La partie d’orgue est entièrement indépendante et est pensée de façon symphonique. Parfois c’est même elle qui occupe la partie soliste, comme au début du Sanctus, par exemple. Dans le Gloria, l’orgue est tantôt le liant entre les différentes sections chorales, tantôt leur pendant, leur opposé. Dans toute la messe, j’ai été confronté au problème de l’équilibre dynamique entre le choeur et l’orgue. Une deuxième difficulté propre à la composition pour orgue concerne la spécificité, et donc l’imprévisibilité, de chaque instrument. De la même manière que j’écris pour d’autres instruments, le timbre est pour moi un élément déterminant : ici, la matière musicale est directement liée à la registration (c’est à dire aux différentes « couleurs » de l’orgue) mais il me fallait à cet égard, définir une certaine marge de flexibilité pour que l’œuvre puisse s’adapter à d’autres orgues. Le nouvel instrument de la cathédrale n’a été mis en fonction qu’au mois de juin ; c’est à ce moment-là que j’ai eu l’occasion de faire les premières vérifications.
Est-ce que vous vous êtes senti confronté à un questionnement philosophique ou religieux important ?
Il n’est pas courant que l’Eglise catholique fasse entrer l’art contemporain dans ses murs, et je suis heureux d’y participer. J’ai reçu une éducation catholique. De par mon instrument, je reste en contact avec le monde religieux. Pourtant, je ne sens pas d’implication religieuse particulière dans mon travail. Je respecte une certaine distance par rapport aux questions de croyance et de foi. Quand j’ai accepté la commande de la messe, j’estimais que ma tâche était avant tout musicale et que je pouvais mener le projet à bien en m’attachant avant tout à l’aspect fonctionnel du texte. Il existe d’ailleurs des exemples historiques manifestes de compositeurs « détachés » par rapport à l’église catholique : Mozart en est un des exemples les plus connus.

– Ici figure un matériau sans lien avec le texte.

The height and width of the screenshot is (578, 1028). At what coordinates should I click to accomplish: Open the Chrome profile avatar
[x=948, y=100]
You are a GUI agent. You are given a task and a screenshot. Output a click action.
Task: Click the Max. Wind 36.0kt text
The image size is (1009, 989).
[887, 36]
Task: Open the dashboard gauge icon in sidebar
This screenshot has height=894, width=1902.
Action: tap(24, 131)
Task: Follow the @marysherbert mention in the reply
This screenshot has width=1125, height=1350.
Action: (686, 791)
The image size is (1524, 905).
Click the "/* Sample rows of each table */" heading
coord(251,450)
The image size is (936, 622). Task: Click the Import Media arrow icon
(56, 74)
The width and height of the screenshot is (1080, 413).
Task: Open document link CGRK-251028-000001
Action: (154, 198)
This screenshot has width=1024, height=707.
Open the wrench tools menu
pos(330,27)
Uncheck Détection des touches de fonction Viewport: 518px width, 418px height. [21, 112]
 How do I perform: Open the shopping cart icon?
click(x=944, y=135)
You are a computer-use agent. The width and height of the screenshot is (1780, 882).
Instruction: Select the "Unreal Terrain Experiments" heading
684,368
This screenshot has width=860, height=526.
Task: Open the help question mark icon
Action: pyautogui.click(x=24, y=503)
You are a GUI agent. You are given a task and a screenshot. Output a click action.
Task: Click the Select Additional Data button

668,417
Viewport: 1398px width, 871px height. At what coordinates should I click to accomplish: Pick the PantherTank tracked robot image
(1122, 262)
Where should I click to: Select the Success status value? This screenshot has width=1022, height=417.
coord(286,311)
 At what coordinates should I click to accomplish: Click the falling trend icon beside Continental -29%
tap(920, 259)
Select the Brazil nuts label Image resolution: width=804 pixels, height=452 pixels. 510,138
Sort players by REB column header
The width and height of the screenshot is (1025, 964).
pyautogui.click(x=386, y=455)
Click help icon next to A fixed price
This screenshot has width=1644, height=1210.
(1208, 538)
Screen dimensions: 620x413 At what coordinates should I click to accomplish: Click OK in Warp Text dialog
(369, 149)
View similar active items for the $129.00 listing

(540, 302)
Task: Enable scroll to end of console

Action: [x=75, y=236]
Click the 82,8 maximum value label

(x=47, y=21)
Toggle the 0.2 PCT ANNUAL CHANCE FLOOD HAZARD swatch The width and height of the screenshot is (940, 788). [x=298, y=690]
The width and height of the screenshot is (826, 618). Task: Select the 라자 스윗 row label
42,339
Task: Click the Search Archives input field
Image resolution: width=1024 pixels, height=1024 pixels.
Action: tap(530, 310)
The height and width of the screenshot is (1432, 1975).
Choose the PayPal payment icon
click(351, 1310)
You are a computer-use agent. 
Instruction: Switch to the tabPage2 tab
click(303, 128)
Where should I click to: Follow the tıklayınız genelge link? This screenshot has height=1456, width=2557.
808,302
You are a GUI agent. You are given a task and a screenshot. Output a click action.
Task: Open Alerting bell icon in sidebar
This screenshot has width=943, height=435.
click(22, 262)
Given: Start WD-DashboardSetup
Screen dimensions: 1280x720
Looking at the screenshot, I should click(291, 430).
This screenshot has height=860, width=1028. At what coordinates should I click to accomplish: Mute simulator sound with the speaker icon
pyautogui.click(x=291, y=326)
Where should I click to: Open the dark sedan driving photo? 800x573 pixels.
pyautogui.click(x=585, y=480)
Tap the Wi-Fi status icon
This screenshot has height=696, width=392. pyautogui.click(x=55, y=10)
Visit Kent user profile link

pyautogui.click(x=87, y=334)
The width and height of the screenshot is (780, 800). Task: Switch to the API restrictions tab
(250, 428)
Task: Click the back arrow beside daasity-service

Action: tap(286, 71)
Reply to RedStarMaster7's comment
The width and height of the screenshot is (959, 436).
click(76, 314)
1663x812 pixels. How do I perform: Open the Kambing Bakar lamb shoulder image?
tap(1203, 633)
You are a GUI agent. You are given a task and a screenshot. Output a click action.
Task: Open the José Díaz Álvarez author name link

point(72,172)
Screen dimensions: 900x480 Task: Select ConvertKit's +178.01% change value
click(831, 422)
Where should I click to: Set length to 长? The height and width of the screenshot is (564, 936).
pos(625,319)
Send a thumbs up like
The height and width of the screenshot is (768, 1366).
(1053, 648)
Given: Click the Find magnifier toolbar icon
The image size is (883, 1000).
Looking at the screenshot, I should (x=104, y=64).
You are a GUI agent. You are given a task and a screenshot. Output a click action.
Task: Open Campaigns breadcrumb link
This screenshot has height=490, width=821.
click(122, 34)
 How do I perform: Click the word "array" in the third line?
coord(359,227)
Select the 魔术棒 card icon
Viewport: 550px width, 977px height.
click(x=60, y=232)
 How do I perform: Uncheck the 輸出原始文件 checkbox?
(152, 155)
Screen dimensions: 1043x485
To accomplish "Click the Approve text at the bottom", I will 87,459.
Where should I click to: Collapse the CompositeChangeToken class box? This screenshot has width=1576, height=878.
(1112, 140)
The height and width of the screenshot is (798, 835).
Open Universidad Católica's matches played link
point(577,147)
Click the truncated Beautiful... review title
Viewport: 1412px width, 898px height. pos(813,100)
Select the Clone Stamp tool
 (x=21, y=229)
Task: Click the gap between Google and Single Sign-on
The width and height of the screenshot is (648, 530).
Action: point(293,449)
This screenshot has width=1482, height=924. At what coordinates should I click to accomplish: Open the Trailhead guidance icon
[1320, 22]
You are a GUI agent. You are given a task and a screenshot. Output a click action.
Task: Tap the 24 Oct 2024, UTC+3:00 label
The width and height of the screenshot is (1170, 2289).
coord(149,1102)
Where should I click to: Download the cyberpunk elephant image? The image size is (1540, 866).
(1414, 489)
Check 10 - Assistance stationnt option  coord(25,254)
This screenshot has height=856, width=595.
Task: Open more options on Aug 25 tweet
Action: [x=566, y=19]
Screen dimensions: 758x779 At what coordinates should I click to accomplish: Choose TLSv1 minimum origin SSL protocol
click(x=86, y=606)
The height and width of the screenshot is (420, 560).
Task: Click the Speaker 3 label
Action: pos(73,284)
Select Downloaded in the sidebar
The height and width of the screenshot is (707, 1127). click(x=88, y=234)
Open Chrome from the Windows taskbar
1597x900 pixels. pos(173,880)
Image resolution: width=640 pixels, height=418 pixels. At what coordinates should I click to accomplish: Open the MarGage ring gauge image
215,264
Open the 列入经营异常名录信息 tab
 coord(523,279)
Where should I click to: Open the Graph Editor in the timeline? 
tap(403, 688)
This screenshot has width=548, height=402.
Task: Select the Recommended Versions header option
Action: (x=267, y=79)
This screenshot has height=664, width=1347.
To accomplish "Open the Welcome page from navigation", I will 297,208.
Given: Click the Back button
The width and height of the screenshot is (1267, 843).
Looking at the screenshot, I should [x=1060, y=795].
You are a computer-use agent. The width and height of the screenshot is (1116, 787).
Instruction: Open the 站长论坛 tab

Quel enrichissement cette oeuvre vous aura-t-elle apporté?
Quand je m’attèle à un travail compositionnel, je fonctionne beaucoup par rapport aux oeuvres que j’ai écrites auparavant et celles que je vais écrire après. Même si cela peu paraître amibitieux, je me laisse guider dans mon travail, par l’idée de progrès. Pour moi, c’était la seule manière de vaincre mes inhibitions et l’une des raisons qui me poussent à écrire. J’ai le sentiment de me trouver sur une trajectoire ; mon seul but est d’avancer. Cette messe, à cause des contraintes dont je parlais, me semble assez différentes de mes pièces antérieures. Son élaboration m’a permis de tirer un trait, d’ « oublier » en quelque sorte certaines constantes que l’on retrouve dans mes œuvres récentes. Grâce à cela, je repartirai peut-être plus vierge, avec l’envie de travailler dans d’autres directions nouvelles.
Création : Choeur de Chambre de Namur & Capella Sancti Michaelis, dir. O. Opdebeeck;
orgue : X. Deprez; 26.11.00, Cathédrale de Bruxelles.Commande de Culture et Tourisme.